Sâdun Aksüt sanat yaşamı boyunca yaşadığı anılarını aktardığı “Alkışlarla geçen yıllar” kitabında, Sâime Sinan ile ilgili şunları yazmıştır: “… Sâime, pire için yorgan yakan cinsinden, son derece sinirli bir kadındı. Pek ortalıklarda gözükmezdi ve onun içindir ki, dedikodusu olmamış gibidir. Sinirli oluşundan, öyle herkesle uyum sağlayacak bir kişi değildi.
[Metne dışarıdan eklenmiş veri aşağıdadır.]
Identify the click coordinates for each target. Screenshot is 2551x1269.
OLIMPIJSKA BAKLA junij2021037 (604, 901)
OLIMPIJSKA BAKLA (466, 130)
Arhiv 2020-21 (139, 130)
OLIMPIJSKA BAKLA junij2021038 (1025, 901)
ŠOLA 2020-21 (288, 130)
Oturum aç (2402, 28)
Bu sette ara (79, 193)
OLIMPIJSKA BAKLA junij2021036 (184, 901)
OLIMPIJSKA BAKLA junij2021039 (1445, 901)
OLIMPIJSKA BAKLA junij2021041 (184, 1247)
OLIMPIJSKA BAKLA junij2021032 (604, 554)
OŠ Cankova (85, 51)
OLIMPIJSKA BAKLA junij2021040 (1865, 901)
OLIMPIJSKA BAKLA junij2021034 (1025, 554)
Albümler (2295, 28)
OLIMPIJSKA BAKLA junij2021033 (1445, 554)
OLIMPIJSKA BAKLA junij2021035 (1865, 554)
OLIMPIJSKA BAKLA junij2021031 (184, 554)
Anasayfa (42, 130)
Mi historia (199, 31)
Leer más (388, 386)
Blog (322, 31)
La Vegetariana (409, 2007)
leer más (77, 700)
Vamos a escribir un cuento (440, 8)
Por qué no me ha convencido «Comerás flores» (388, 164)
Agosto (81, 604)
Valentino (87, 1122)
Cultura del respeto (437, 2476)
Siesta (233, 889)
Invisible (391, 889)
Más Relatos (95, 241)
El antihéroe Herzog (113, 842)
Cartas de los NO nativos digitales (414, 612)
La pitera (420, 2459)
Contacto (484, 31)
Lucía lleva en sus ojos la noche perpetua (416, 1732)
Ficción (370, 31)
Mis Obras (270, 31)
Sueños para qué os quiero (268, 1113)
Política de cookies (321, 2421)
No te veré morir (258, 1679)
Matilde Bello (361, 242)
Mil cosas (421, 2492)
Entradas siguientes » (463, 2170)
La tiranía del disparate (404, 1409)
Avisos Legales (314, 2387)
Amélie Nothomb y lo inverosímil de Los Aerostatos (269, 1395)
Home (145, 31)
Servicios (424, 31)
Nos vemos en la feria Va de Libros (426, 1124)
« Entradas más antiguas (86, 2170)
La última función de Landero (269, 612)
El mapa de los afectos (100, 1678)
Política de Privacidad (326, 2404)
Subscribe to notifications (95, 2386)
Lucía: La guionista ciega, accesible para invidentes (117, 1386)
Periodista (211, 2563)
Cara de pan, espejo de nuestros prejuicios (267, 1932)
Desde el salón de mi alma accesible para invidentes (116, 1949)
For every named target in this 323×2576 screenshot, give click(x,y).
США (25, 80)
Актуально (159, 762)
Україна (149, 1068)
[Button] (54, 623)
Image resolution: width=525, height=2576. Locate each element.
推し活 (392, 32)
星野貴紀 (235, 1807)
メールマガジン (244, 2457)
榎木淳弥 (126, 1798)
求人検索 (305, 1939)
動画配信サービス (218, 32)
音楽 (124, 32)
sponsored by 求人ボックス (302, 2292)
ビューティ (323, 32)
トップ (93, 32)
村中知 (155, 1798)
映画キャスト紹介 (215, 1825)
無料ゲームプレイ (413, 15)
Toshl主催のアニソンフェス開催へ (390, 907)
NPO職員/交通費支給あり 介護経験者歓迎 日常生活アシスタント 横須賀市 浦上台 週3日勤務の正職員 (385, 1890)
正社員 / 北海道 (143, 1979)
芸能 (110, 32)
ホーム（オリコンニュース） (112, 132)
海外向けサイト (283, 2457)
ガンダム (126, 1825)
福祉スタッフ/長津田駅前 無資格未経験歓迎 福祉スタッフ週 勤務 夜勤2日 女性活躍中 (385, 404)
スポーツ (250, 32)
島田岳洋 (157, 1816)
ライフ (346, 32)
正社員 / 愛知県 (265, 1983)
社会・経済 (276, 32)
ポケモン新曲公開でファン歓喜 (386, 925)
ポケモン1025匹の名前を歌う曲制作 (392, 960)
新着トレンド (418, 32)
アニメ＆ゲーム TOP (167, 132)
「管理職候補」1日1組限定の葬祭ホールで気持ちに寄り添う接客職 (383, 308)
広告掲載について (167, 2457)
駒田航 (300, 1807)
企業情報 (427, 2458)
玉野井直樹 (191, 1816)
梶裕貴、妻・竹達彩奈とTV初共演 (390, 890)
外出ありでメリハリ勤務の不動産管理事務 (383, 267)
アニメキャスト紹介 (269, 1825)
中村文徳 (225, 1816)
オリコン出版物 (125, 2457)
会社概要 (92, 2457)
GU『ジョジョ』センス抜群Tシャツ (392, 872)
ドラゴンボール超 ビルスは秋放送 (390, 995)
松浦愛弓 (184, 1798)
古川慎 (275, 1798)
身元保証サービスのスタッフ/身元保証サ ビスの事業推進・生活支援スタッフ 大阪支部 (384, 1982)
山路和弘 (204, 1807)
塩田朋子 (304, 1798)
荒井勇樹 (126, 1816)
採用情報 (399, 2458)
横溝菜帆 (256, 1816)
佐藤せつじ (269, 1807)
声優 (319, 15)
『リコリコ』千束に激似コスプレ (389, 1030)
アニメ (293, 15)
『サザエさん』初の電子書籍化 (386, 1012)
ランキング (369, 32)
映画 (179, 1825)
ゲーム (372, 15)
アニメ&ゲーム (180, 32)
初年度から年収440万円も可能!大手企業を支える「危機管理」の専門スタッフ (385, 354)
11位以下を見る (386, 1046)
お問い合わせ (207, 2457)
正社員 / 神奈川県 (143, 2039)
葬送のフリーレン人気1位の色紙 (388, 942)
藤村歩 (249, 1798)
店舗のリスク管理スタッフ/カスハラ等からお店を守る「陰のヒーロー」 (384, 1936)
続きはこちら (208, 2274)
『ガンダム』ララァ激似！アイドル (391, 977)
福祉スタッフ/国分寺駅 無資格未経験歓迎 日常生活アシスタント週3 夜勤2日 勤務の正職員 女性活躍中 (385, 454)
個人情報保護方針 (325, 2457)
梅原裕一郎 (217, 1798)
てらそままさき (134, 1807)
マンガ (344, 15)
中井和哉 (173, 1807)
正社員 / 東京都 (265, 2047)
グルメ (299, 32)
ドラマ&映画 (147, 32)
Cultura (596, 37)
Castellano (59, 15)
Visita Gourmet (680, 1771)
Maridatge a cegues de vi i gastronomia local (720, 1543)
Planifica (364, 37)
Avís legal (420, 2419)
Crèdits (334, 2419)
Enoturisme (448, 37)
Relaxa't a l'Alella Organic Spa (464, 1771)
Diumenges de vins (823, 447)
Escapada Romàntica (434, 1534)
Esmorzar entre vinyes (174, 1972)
En ufak bir şeyden büyük bir olay yaratırdı. Bu yüzden de sahne hayâtı çağdaşları kadar uzun sürmedi. Hatta kısa sürdü diyebiliriz. Ben kendisiyle çalıştım. Sahnede ciddi bir okuyucuydu. Ancak, çok asabi bir tabiata sahip olduğu için, geçimsizliği de had safhadaydı. Radyoda okuduğu zaman çok fevkaladelikler yaratırdı sesiyle. Çok yazık oldu, erken solan bir çiçek gibi kaybolup gitti.
Uzun yıllar sonra kendisine rastladım. Hala güzelliği yerindeydi. Yine de konuşurken sinirli idi. Boynunun sol tarafında bir yara izi, bir ameliyat izi, bir bıçak yarası gibi bir işret vardı. O sebeple de resim çektirirken sol tarafını hiç göstermezdi. “Taş plaktan Bugüne” adlı programı sunarken, Sâime Sinan’ı da buldum ve ona çok rica ettim. Fakat dil dökmelerim boşa çıktı, gelmedi.
Şunu da söyleyeyim ki, okumaya epey ürkekleşmiş olduğunu fark ettim. Mikrofondan ve dinleyici karşısına çıkmaktan çekiniyordu, üzülmüştüm. Gerçekten iyi bir okuyucu, iyi bir solistti. Şimdilerde gazinolarda assolist olarak geçinenler var ya, Sâime’nin eline su dökemezlerdi. Çağdaşları, hatta kendisinden çok büyük bir ablaları hala okurken, Sâime’nin ismini dahi çok kişinin bilmemesi, inanın musikimiz için esefle anılacak bir olaydır.”
Hem yaş olarak, hem ses olarak sahneyi ve radyoyu bırakacak yaşta olmamasına rağmen, çok erken sahnelerden çekilmiş, televizyondan basından uzak durduğu yıllarda kendini adeta unutturmuştur.
Vefat ettiği 11 Nisan 2008 tarihinde, ölümüyle ilgili gazetelerde haberi bile yayımlanmamıştır. Vefatıyla beraber Sâime Sinan’da, günümüzün bizi yalnızlaştıran tüketim çağında, unuttuğumuz değerlerin arasına katılmıştır.
Sâime hanımdan geriye yalnızca arşivcilerin elindeki plakları ve radyo konserlerinden örnek arşiv kayıtları kalmış, sanatçı ile ilgili eski kayıtlarından oluşan bir albüm çalışması henüz yapılmamıştır.